> **WHAT THIS TASK INVOLVES**: Among the entries below, count the lines with "screenshot" in them and state the total without comment.

___ EXERCISE MATERIALS ___

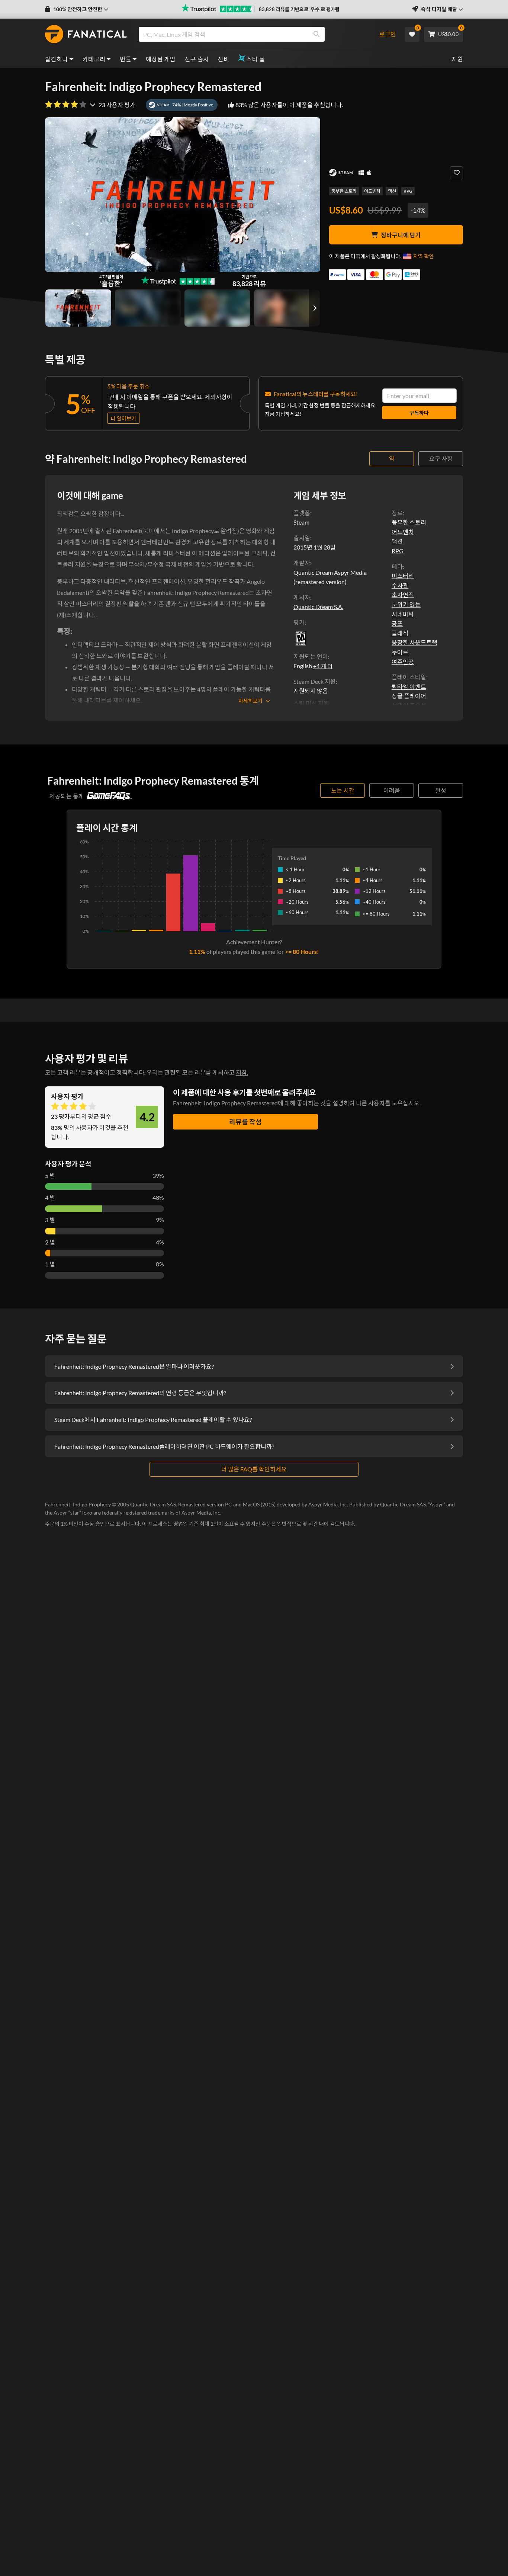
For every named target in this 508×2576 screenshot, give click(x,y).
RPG (407, 191)
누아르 (400, 652)
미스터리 (403, 575)
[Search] (316, 34)
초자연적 (403, 594)
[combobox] (255, 34)
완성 (440, 790)
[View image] (148, 308)
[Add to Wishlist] (456, 172)
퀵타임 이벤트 (409, 686)
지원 (457, 59)
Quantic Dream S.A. (318, 606)
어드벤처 (372, 191)
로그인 (387, 34)
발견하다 (56, 59)
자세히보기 (250, 701)
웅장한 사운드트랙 (414, 642)
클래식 (400, 633)
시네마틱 (403, 614)
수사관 (400, 585)
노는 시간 (342, 790)
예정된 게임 (161, 59)
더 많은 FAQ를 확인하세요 (254, 1469)
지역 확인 (423, 256)
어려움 (391, 790)
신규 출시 (196, 59)
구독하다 (419, 413)
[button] (76, 9)
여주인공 (403, 661)
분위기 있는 (406, 604)
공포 (397, 623)
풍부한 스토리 (344, 191)
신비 (223, 59)
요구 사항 (441, 458)
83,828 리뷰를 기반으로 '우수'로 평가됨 (299, 9)
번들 (125, 59)
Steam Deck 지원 (314, 681)
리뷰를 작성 (245, 1122)
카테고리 (94, 59)
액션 (392, 191)
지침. (242, 1072)
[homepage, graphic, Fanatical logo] (86, 34)
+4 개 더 (322, 666)
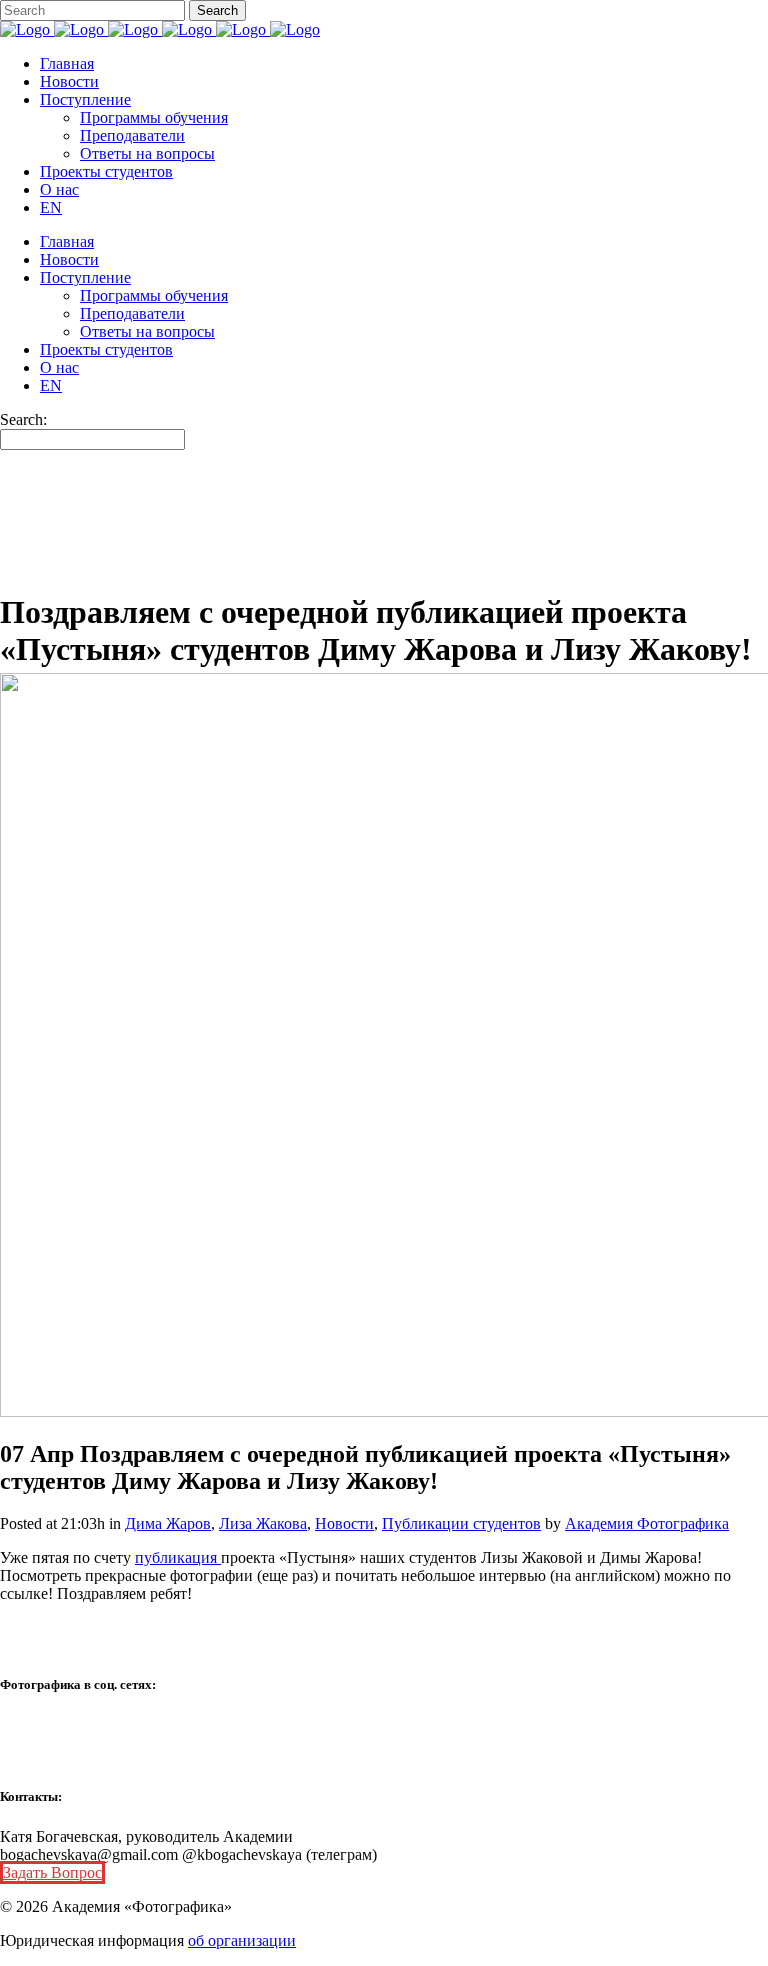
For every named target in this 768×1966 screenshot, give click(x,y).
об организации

___

> **SOLUTION TO THIS TASK**: 2